Jadi, satu saran dariku, ketika kau menyukai seseorang, katakanlah.

Selagi masih ada kesempatan. Sebelum banyak hal berubah, hari silih berganti, dan semuanya sudah jadi terlalu terlambat. Aku tidak pernah menyarankan seseorang untuk menjadi pengagum rahasia karena itu hanya tindakan para pengecut yang tidak berani mengutarakan perasaan. Akulah korban dari kepengecutanku sendiri. Sekarang harus kutelan bulat-bulat konsekuensi bahwa aku mau tak mau, harus melupakannya. Segalanya. Di belakang. Kupikir tidak akan ada lagi kesempatan untukku.

Kami sudah berada di jalan masing-masing dan mungkin lebih baik menjadi seperti ini.

Meskipun aku berusaha keras untuk meyakinkan diriku bahwa semuanya baik-baik saja dan memang baiknya seperti ini, aku tidak bisa membohongi diriku sendiri.

Aku ingin tahu tentang kabar Atlas. 

Bagaimana kabarnya? 

Sudah lama sekali kami tidak bersua. Kulihat  di Instagram Karinta, hari ini dia dan teman-temannya sedang mengantarkan Atlas ke bandara. Jadi, apakah dia akhirnya mendapatkan apa yang selama ini diimpi-impikan? Aku benar-benar beharap demikian. Diam-diam, aku turut senang melihatnya. 

Apakah aku harus mengucapkan selamat padanya?

Aku masih punya satu firasat yang tidak bisa kujelaskan dengan cara apapun. Aku tidak tahu, suara hati itu hendak mengatakan apa atau menjelaskan apa. Aku hanya merasakan ada suatu dorongan kuat, perasaan mengganjal yang aneh, dan aku tidak bisa menepisnya dengan cara apapun.

Sementara itu, lagu Vienna oleh The Fray berputar memenuhi seisi ruangan kosku.

There's really no way to reach me

There's really no way to reach me

There's really no way to reach me

'Cause I'm already gone

Mendadak saja, aku teringat sesuatu.

Buru-buru kuperiksa seisi kamarku untuk memastikan satu barang—yang anehnya—tidak kutemukan di mana-mana.
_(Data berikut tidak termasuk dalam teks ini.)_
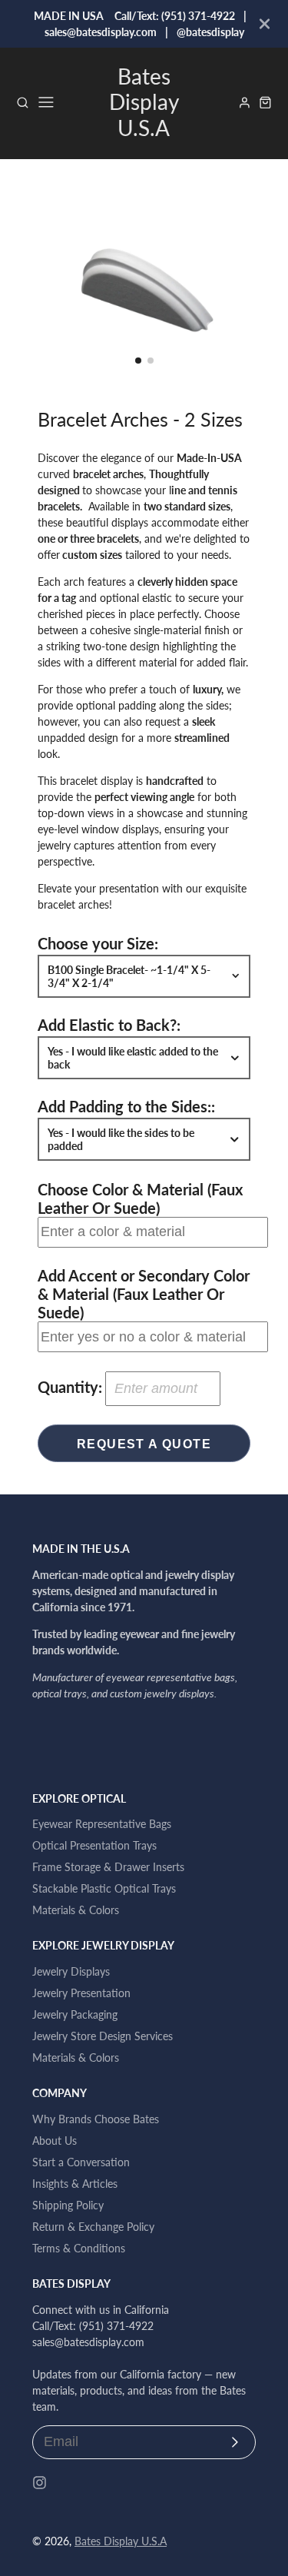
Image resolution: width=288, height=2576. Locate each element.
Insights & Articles (75, 2183)
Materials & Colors (75, 1909)
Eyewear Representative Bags (101, 1823)
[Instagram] (39, 2482)
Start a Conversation (81, 2162)
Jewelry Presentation (81, 1992)
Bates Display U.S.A (120, 2541)
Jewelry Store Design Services (102, 2036)
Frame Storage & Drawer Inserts (108, 1866)
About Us (54, 2140)
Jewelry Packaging (75, 2014)
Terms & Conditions (78, 2248)
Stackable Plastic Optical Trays (104, 1888)
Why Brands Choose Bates (95, 2119)
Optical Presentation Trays (94, 1845)
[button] (138, 360)
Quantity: (70, 1387)
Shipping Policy (68, 2205)
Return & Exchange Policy (93, 2226)
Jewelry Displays (71, 1971)
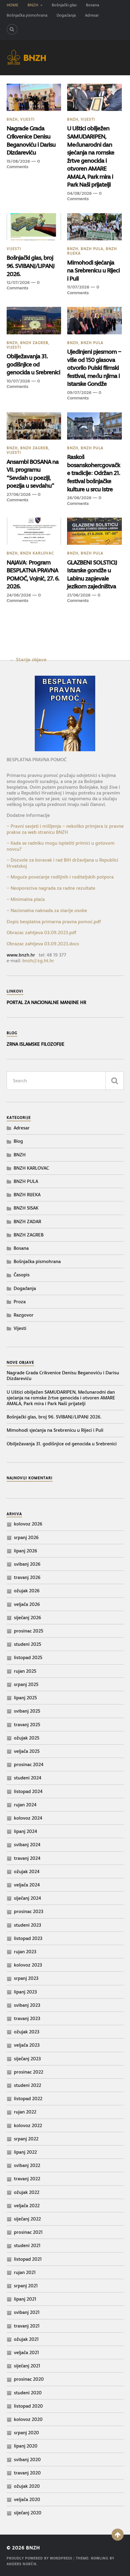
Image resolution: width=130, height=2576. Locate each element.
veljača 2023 (27, 2045)
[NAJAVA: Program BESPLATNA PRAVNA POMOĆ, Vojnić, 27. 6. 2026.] (34, 531)
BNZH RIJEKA (27, 1194)
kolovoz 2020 (28, 2419)
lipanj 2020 (25, 2446)
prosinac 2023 (28, 1911)
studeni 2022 (27, 2085)
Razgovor (24, 1315)
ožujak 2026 (27, 1590)
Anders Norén (22, 2564)
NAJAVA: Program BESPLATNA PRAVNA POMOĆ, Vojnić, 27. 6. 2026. (33, 574)
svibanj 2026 (27, 1564)
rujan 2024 (25, 1805)
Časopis (22, 1275)
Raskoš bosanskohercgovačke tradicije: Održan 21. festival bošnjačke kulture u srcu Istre (93, 473)
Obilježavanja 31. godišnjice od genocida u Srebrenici (33, 364)
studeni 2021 (27, 2245)
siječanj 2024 (27, 1898)
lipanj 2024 (25, 1831)
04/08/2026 (79, 193)
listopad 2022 (28, 2098)
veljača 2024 (27, 1885)
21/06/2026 (78, 595)
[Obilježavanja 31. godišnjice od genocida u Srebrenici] (34, 320)
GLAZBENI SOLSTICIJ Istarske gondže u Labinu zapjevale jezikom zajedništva (92, 574)
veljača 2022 (27, 2205)
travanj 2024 (27, 1858)
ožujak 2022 (26, 2192)
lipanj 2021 (25, 2299)
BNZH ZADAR (27, 1221)
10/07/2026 (18, 381)
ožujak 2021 (26, 2339)
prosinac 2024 (29, 1764)
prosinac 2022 (28, 2072)
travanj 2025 (27, 1724)
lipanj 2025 (25, 1698)
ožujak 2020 (27, 2486)
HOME (12, 5)
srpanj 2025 (26, 1684)
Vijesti (27, 119)
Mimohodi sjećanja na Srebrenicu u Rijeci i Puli (93, 270)
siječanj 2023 (27, 2058)
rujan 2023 (25, 1951)
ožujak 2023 (26, 2032)
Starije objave (31, 659)
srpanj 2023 (26, 1978)
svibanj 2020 (27, 2459)
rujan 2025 (25, 1671)
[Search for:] (65, 1080)
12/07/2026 (18, 282)
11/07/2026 (78, 287)
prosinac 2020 (29, 2379)
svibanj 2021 (27, 2312)
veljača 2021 (26, 2352)
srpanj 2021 (26, 2286)
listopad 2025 (28, 1657)
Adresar (92, 15)
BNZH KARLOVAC (37, 553)
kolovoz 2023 (28, 1965)
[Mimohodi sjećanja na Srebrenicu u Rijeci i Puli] (94, 226)
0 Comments (23, 163)
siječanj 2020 (27, 2513)
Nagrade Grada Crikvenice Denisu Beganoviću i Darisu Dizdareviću (31, 140)
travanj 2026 (27, 1577)
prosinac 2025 (28, 1631)
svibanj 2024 (27, 1844)
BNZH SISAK (26, 1208)
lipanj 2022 (25, 2152)
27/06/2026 (19, 494)
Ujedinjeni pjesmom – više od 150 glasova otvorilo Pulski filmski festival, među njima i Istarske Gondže (94, 368)
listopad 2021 (28, 2259)
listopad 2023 (28, 1938)
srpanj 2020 (26, 2432)
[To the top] (118, 2535)
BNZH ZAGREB (34, 342)
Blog (18, 1141)
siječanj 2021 (27, 2366)
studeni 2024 (27, 1778)
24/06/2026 (19, 595)
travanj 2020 (27, 2473)
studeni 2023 (27, 1925)
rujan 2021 (25, 2272)
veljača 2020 (27, 2499)
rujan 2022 (25, 2112)
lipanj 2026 (25, 1551)
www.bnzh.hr (21, 955)
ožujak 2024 (27, 1871)
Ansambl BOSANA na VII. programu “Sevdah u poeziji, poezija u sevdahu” (33, 474)
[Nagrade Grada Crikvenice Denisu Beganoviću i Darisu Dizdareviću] (34, 97)
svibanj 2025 (27, 1711)
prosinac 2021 (28, 2232)
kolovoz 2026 (28, 1524)
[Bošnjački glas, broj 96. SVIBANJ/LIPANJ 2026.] (34, 226)
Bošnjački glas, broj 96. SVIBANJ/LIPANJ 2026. (30, 266)
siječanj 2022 (27, 2219)
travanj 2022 (27, 2178)
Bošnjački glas (64, 5)
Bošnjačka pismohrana (27, 15)
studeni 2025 (27, 1644)
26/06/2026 (79, 497)
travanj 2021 (27, 2326)
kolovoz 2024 (28, 1818)
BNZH (33, 5)
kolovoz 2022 (28, 2125)
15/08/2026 (18, 161)
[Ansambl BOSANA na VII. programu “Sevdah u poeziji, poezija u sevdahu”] (34, 426)
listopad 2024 (28, 1791)
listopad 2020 (28, 2406)
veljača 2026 (27, 1604)
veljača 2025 (27, 1751)
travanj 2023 (27, 2018)
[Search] (12, 29)
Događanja (66, 15)
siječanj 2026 (27, 1617)
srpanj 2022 (26, 2139)
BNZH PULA (92, 248)
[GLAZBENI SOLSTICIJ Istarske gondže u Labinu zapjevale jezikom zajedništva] (94, 531)
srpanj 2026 (26, 1537)
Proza (20, 1301)
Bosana (92, 5)
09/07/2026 (79, 392)
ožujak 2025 (26, 1738)
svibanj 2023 (27, 2005)
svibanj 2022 (27, 2165)
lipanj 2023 (25, 1992)
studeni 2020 (28, 2393)
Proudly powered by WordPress (39, 2558)
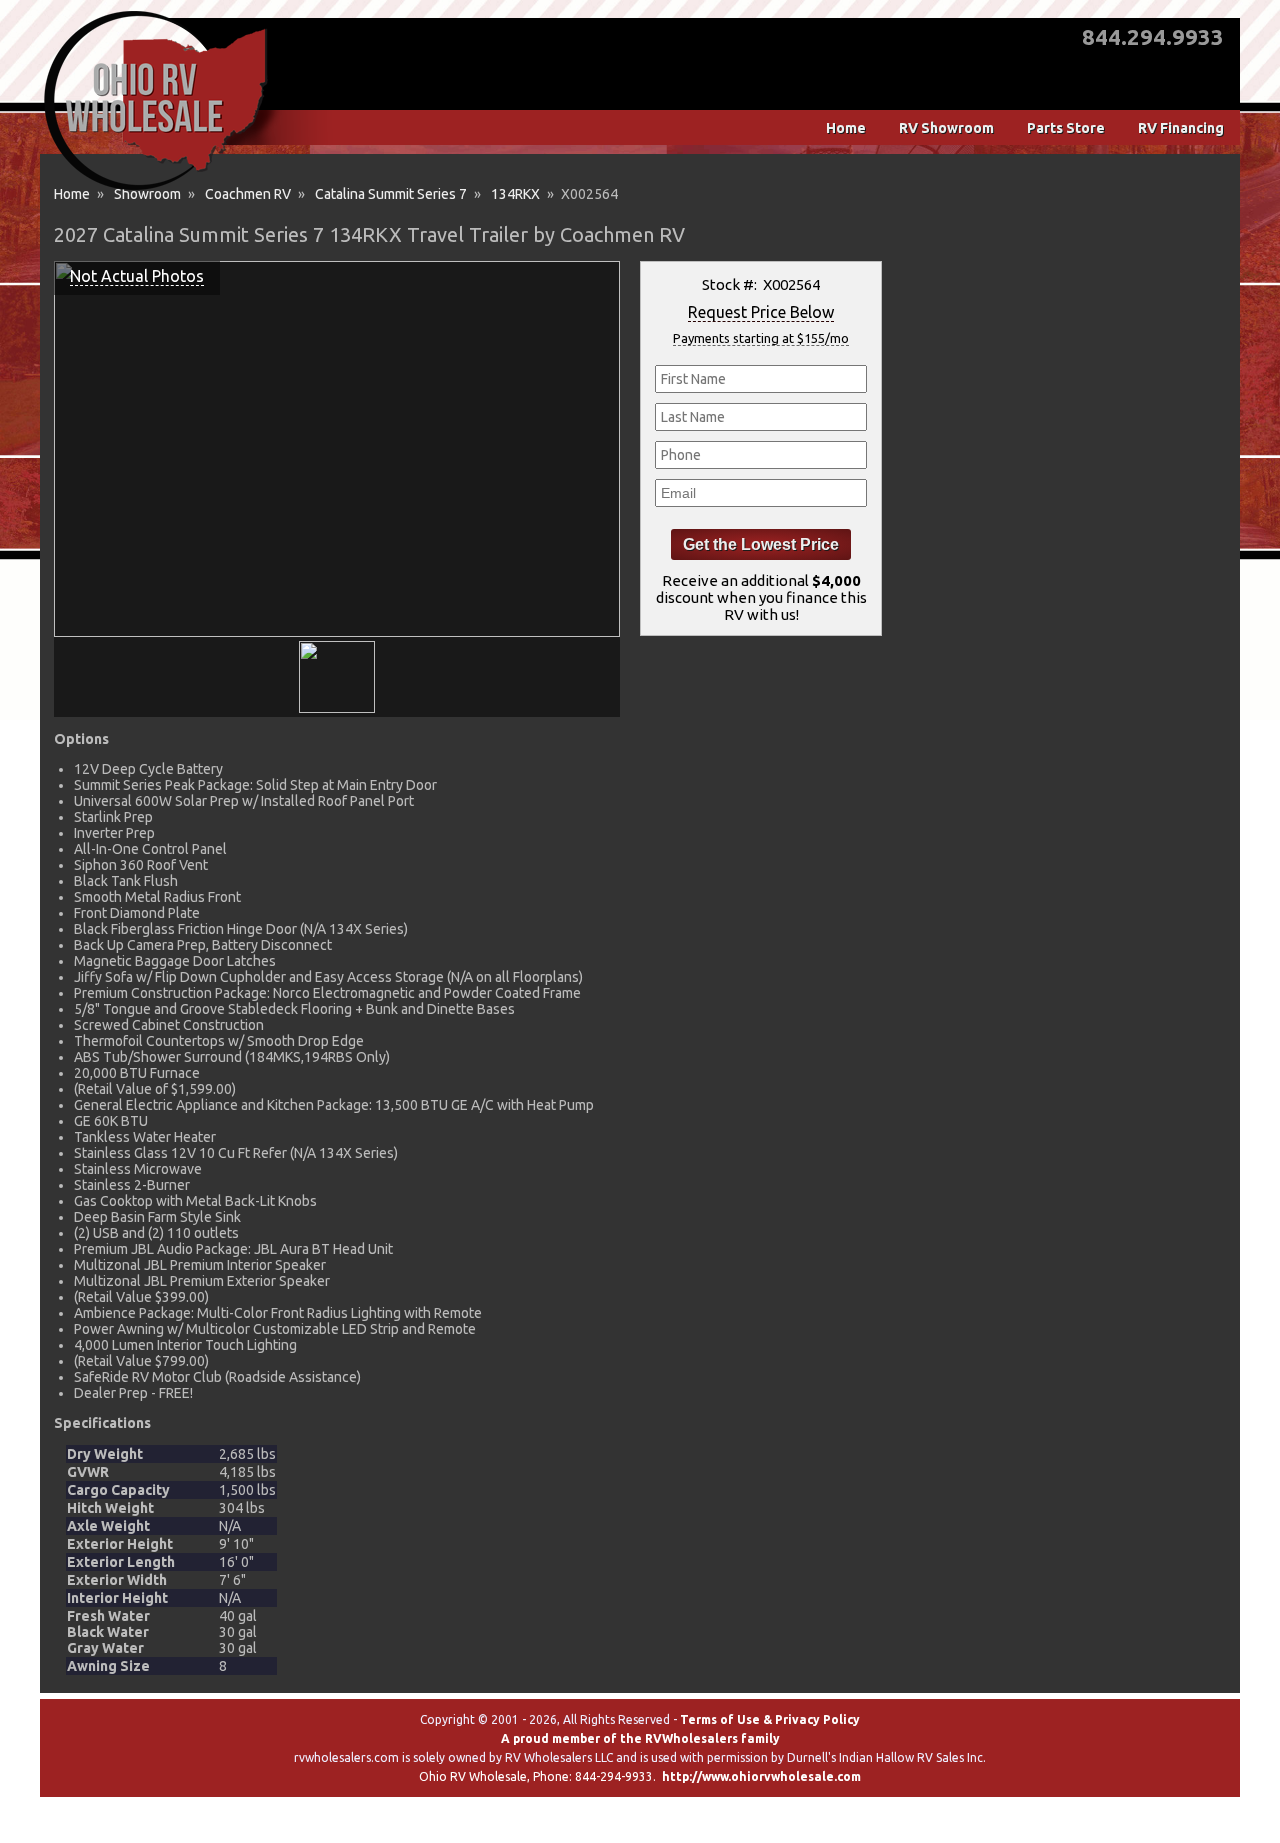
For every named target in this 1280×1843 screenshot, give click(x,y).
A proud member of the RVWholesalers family (640, 1738)
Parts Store (1066, 128)
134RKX (515, 194)
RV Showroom (946, 128)
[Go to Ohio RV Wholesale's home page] (155, 190)
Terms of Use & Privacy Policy (770, 1719)
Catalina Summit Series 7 (391, 194)
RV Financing (1181, 128)
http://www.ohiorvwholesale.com (761, 1776)
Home (846, 128)
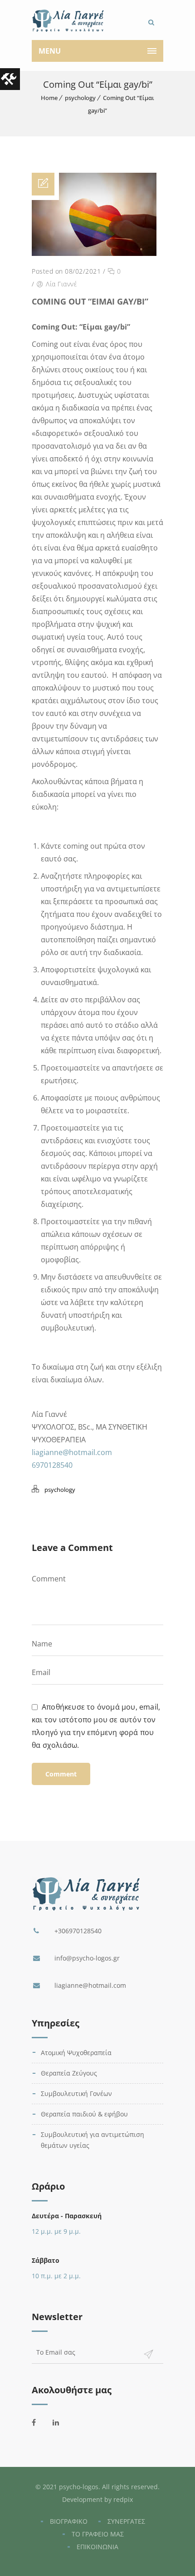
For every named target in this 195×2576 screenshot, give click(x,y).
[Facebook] (40, 2422)
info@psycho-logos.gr (87, 1958)
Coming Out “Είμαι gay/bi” (90, 301)
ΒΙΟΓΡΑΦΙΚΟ (69, 2521)
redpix (123, 2499)
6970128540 (52, 1465)
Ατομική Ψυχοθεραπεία (76, 2052)
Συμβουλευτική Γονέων (76, 2093)
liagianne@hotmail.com (72, 1452)
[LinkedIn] (61, 2422)
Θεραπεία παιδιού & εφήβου (84, 2114)
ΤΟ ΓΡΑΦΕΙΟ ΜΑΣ (98, 2534)
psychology (80, 98)
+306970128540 (78, 1930)
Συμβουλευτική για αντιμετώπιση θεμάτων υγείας (92, 2140)
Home (49, 98)
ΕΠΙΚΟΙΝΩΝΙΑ (97, 2546)
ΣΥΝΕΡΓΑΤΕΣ (126, 2521)
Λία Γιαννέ (61, 284)
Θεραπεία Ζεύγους (69, 2073)
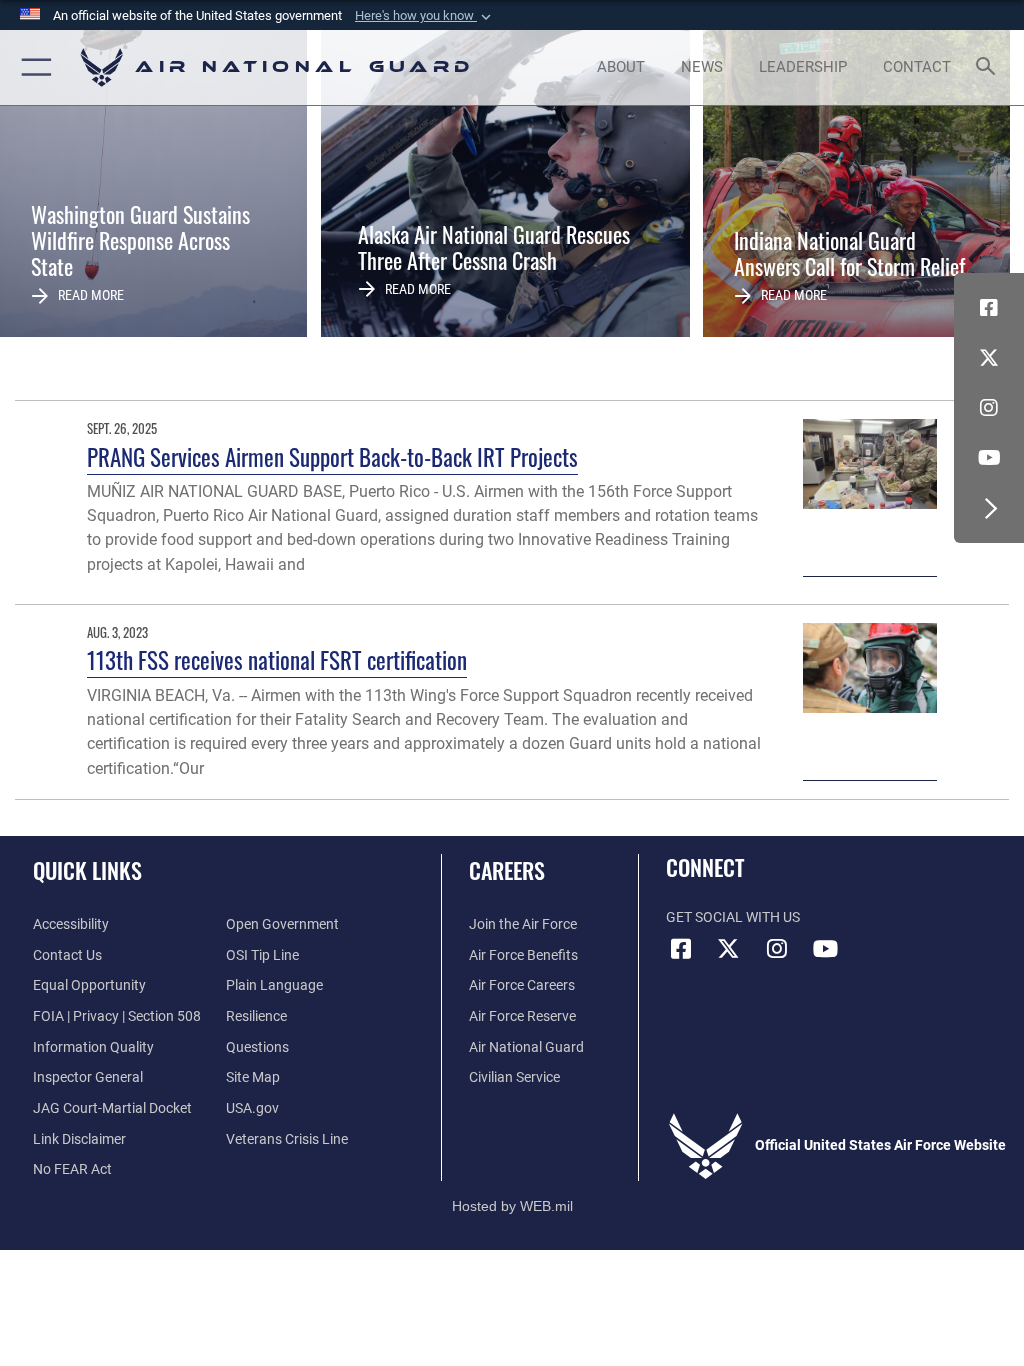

Aku mulai panik.

Maybe in five or ten

Yours and mine will meet again

Straighten this whole thing out

Padahal, aku meletakkan barang itu di salah satu tas jinjing yang kubawa saat pertama kali berangkat ke Yogyakarta.

Maybe then honesty need not be feared as a friend or an enemy

But this is the distance

And this is my game face

Wajahku berubah pucat pasi. Jantungku terasa berhenti berdetak. Waktu seolah berjalan melambat.

There's really no way to reach me

There's really no way to reach me

Aku punya firasat yang tidak bisa kujelaskan dengan cara apapun dan sekarang aku tahu. Aku tahu apa yang firasatku ingin sampaikan padaku.

Is there really no way to reach me?

Am I already gone?

Aku tidak menemukan CD playlist Meet me, Venus (Vol. 1) itu di mana-mana.

— Selesai —





*Lirik lagu pada bagian ini merupakan penggalan dari lagu Vienna oleh The Fray.